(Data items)
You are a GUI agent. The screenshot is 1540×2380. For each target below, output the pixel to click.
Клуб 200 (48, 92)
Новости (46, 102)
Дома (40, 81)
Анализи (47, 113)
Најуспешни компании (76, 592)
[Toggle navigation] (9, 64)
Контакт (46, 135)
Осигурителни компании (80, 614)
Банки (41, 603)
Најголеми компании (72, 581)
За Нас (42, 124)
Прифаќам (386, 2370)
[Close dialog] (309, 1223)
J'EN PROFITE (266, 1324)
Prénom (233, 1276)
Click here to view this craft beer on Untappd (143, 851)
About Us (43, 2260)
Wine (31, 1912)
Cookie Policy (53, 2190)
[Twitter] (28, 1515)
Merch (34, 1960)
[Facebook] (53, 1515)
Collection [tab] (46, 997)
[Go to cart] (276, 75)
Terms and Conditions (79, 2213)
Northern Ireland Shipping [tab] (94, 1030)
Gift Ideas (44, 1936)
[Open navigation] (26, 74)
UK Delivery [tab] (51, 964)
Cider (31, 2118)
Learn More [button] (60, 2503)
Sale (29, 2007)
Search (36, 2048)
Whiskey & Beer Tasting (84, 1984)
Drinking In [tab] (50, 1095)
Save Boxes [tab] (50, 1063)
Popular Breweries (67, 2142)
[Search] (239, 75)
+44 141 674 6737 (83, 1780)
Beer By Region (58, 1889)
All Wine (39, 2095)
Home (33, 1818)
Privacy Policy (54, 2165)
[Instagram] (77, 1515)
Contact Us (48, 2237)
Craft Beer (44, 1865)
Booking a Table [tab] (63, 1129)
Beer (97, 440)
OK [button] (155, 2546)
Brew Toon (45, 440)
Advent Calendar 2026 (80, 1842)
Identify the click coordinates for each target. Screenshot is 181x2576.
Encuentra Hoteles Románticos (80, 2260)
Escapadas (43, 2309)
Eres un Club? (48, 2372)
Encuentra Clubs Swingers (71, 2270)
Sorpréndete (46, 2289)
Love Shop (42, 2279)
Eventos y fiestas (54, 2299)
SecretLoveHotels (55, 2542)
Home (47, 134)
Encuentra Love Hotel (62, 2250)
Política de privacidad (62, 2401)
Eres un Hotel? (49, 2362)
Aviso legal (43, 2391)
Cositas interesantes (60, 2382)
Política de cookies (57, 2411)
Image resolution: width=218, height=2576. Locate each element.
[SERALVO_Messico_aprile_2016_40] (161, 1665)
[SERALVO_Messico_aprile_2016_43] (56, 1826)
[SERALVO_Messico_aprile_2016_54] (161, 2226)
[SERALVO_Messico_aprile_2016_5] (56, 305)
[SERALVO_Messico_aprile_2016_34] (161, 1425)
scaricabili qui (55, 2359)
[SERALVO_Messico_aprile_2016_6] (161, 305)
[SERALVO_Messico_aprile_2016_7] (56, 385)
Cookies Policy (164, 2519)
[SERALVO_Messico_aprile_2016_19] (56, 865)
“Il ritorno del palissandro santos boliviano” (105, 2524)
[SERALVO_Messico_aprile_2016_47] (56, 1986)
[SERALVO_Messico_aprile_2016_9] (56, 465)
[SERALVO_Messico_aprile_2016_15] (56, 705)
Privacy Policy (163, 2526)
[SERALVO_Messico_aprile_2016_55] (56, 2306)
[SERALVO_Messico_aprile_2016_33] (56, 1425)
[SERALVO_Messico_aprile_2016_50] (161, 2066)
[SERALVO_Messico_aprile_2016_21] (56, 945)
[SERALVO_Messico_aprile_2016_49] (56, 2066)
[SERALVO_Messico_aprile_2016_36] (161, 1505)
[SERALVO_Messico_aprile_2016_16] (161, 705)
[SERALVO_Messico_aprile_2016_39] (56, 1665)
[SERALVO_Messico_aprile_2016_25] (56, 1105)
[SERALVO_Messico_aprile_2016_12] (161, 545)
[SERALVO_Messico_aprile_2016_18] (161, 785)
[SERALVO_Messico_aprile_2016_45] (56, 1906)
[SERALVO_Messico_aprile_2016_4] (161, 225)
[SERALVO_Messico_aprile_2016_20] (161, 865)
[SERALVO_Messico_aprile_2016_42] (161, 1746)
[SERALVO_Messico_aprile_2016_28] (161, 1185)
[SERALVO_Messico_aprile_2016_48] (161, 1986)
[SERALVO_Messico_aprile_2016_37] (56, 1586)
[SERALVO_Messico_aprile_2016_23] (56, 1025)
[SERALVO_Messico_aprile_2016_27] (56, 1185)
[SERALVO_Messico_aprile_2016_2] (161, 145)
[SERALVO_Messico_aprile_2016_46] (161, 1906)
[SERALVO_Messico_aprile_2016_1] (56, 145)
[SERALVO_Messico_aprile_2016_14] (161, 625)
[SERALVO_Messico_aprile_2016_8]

Exercise description: Using the entries shown above, reproduce verbatim the lines from the line bearing "About Us (43, 2260)" to the line bearing "Encuentra Love Hotel (62, 2250)", inclusive.

Answer box:
About Us (43, 2260)
Wine (31, 1912)
Cookie Policy (53, 2190)
[Twitter] (28, 1515)
Merch (34, 1960)
[Facebook] (53, 1515)
Collection [tab] (46, 997)
[Go to cart] (276, 75)
Terms and Conditions (79, 2213)
Northern Ireland Shipping [tab] (94, 1030)
Gift Ideas (44, 1936)
[Open navigation] (26, 74)
UK Delivery [tab] (51, 964)
Cider (31, 2118)
Learn More [button] (60, 2503)
Sale (29, 2007)
Search (36, 2048)
Whiskey & Beer Tasting (84, 1984)
Drinking In [tab] (50, 1095)
Save Boxes [tab] (50, 1063)
Popular Breweries (67, 2142)
[Search] (239, 75)
+44 141 674 6737 (83, 1780)
Beer By Region (58, 1889)
All Wine (39, 2095)
Home (33, 1818)
Privacy Policy (54, 2165)
[Instagram] (77, 1515)
Contact Us (48, 2237)
Craft Beer (44, 1865)
Booking a Table [tab] (63, 1129)
Beer (97, 440)
OK [button] (155, 2546)
Brew Toon (45, 440)
Advent Calendar 2026 (80, 1842)
Identify the click coordinates for each target. Screenshot is 181x2576.
Encuentra Hoteles Románticos (80, 2260)
Escapadas (43, 2309)
Eres un Club? (48, 2372)
Encuentra Clubs Swingers (71, 2270)
Sorpréndete (46, 2289)
Love Shop (42, 2279)
Eventos y fiestas (54, 2299)
SecretLoveHotels (55, 2542)
Home (47, 134)
Encuentra Love Hotel (62, 2250)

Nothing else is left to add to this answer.